THE TASK:
Begin at the top of the following data. Copy each line exactly until you have copied the line containing "Expand the Entity".

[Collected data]
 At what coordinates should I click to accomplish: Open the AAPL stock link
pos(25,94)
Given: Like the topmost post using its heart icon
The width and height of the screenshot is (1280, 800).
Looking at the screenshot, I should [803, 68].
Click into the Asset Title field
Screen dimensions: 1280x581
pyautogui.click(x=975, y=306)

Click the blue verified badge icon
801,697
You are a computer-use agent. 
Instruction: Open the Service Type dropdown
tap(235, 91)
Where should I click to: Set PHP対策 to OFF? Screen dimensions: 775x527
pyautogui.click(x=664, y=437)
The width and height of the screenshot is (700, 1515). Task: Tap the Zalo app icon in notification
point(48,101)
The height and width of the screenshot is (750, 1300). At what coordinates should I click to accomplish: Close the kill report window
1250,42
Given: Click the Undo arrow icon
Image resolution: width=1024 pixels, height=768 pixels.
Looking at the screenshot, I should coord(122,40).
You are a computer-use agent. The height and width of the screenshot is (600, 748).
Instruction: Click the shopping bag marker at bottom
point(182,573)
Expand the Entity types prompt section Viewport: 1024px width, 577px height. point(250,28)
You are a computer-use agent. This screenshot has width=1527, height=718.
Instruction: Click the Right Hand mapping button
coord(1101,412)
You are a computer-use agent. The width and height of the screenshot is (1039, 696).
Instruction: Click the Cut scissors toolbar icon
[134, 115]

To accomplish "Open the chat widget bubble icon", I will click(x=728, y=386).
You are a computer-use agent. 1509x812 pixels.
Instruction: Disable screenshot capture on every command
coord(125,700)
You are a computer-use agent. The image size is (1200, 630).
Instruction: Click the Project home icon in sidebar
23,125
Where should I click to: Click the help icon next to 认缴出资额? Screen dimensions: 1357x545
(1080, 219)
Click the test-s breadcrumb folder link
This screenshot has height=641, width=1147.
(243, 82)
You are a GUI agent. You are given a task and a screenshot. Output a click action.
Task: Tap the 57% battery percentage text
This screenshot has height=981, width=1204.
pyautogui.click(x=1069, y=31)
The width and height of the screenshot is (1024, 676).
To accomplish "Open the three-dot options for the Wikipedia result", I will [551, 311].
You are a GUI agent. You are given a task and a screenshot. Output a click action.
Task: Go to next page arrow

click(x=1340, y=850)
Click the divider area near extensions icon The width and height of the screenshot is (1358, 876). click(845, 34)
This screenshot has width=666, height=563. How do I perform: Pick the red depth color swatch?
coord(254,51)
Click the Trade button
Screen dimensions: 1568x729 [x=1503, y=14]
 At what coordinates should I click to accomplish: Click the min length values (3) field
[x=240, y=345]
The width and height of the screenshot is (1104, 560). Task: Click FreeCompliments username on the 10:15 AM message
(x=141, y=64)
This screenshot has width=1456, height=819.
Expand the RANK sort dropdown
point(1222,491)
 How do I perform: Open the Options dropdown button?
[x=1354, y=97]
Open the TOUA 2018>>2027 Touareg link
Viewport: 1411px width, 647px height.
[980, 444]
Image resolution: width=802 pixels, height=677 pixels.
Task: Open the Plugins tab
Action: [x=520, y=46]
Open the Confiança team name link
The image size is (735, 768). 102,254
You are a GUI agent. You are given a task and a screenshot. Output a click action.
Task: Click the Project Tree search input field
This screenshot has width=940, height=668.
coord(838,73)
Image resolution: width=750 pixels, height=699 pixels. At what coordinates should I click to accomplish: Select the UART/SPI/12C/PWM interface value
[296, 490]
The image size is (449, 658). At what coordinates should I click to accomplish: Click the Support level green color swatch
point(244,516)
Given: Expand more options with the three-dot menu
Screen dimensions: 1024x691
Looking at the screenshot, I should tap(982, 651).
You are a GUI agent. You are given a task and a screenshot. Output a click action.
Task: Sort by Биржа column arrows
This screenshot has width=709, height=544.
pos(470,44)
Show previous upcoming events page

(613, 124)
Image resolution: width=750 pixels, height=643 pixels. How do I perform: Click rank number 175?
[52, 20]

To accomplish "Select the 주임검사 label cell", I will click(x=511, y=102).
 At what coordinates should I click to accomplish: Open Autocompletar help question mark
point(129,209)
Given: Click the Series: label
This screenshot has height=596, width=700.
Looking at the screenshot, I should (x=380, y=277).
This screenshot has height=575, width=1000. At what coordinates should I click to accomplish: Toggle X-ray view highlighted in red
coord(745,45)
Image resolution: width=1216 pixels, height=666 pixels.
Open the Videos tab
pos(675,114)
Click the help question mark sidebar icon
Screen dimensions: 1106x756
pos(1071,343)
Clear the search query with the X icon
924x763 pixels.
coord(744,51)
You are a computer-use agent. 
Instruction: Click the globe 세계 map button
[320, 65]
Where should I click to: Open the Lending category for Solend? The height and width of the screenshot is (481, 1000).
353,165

SOLVED EXERCISE:
 At what coordinates should I click to accomplish: Open the AAPL stock link
pos(25,94)
Given: Like the topmost post using its heart icon
The width and height of the screenshot is (1280, 800).
Looking at the screenshot, I should [803, 68].
Click into the Asset Title field
Screen dimensions: 1280x581
pyautogui.click(x=975, y=306)

Click the blue verified badge icon
801,697
You are a computer-use agent. 
Instruction: Open the Service Type dropdown
tap(235, 91)
Where should I click to: Set PHP対策 to OFF? Screen dimensions: 775x527
pyautogui.click(x=664, y=437)
The width and height of the screenshot is (700, 1515). Task: Tap the Zalo app icon in notification
point(48,101)
The height and width of the screenshot is (750, 1300). At what coordinates should I click to accomplish: Close the kill report window
1250,42
Given: Click the Undo arrow icon
Image resolution: width=1024 pixels, height=768 pixels.
Looking at the screenshot, I should coord(122,40).
You are a computer-use agent. The height and width of the screenshot is (600, 748).
Instruction: Click the shopping bag marker at bottom
point(182,573)
Expand the Entity types prompt section Viewport: 1024px width, 577px height. point(250,28)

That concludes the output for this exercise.